Stored data entries
##########
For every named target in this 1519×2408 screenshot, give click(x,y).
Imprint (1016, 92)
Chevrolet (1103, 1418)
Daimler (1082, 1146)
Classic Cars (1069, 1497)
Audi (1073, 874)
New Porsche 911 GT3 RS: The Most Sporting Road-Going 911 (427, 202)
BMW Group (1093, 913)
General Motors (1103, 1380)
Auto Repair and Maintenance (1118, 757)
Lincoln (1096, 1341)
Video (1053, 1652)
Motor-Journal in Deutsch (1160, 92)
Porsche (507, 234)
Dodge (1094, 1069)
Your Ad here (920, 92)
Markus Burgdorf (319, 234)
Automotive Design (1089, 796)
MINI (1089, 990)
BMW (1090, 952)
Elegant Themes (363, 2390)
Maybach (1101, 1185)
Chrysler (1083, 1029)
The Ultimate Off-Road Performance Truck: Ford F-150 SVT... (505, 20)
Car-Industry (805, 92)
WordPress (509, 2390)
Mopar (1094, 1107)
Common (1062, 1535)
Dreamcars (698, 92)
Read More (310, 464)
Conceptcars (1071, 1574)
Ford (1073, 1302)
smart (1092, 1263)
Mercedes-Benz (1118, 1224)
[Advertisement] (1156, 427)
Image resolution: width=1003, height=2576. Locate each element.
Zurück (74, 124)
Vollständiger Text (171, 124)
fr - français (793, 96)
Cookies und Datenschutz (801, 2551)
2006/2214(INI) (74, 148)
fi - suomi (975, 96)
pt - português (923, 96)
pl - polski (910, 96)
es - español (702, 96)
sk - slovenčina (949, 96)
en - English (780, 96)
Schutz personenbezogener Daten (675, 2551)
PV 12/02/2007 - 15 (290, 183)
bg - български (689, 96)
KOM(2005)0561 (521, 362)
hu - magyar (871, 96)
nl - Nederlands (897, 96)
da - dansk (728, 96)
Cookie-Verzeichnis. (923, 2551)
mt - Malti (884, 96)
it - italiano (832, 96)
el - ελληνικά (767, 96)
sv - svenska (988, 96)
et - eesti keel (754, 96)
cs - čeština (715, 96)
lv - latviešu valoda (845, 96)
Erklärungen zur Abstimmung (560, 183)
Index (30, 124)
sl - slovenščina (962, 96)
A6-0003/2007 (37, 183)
##########
▶ Exercise aim:
Each line that contains the string "Ford" should be copied from the data above.

▶ Answer to the exercise:
The Ultimate Off-Road Performance Truck: Ford F-150 SVT... (505, 20)
Ford (1073, 1302)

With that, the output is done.